Truck Stops

President Trump called for a national, bipartisan effort to restore declining infrastructure in his State of the Union address, and many who operate trucks for a living applauded the proposal.  

Readers of Fuel Oil News who market and deliver fuel oil and propane for a living are probably keen to see highways and bridges restored, along with redesigns of sections of highway to resolve  chronic bottlenecks. Fuel delivery trucks travel local roads to make deliveries, but they travel highways too. And of course fuel dealers also operate tank trailers that travel highways.

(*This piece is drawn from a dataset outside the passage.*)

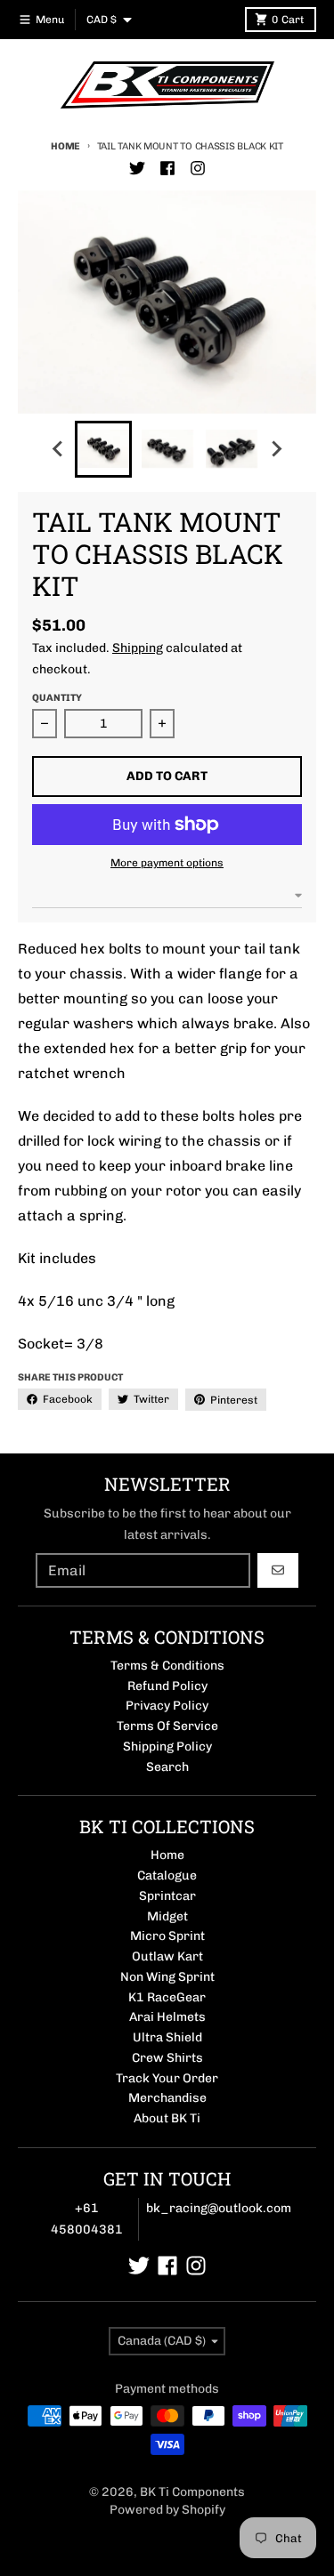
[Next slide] (276, 449)
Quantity (57, 698)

But who can blame listeners to the State of the Union address for wondering, When will these infrastructure restorations happen? And when will any happen that help my truck operations?

A lot of trucks get stuck in traffic bottlenecks. And a lot of the bottlenecks that trucks get stuck in are in the Northeast, where much of the fuel oil industry operates.

Connecticut is home to six locations that rank in the top 100 most-congested bottlenecks for trucks in the U.S., according to the 2019 Top Truck Bottleneck List, recently issued by the American Transportation Research Institute.

The Maryland-Washington, D.C. area, New York State, and Pennsylvania each have five locations that rank in the top 100 most-congested truck bottlenecks. Substantial fuel oil and propane markets exist in these areas too.

ATRI says it assesses the level of “truck-oriented congestion” at 300 locations on the national highway system. Its analysis is  based on truck GPS data from nearly 1 million heavy-duty trucks, using customized software applications and analysis methods, along with terabytes of data from trucking operations to produce a congestion impact ranking for each location. ATRI’s truck GPS data are used to support the U.S. DOT’s freight mobility initiatives.

“Restoring our national infrastructure to greatness will further ignite our economy, make us more competitive abroad, and give Americans more time to spend with family and less time stuck in traffic,”  said American Trucking Associations’ President and CEO Chris Spears. American Trucking Associations is a national trade association for the trucking industry.

“Trucks deliver ninety-one percent of all goods coming into or out of New York City so when traffic congestion brings trucks to a standstill, everyone pays the price,” said Kendra Hems, president of the Trucking Association of New York. “ATRI’s analysis provides direction on where infrastructure investment will have the greatest payoff for our citizens and our economy.”

“The Keystone State depends on trucking to deliver the goods, everything from the food we eat to the clothes we wear and the fuel we put in our cars,” said Pennsylvania Motor Truck Association President and CEO Kevin Stewart.Using ATRI’s bottleneck analysis, we can target infrastructure investment to those areas most affected by congestion.”

“ATRI’s research shows us where the worst points are, but they are far from the only ones. This report should be a wakeup call for elected leaders at all levels of government that we must act quickly to address our increasingly congested highway system,” Spear said. “Without meaningful investment in our nation’s infrastructure, carriers will continue to endure billions of dollars in congestion related costs, which results in a self-inflicted drag on our economy.”

A redesign of a section of I-84 in Waterbury, Conn., has worked wonders on traffic flow, as this (non-truck) driver can attest. Let more such improvements be coming.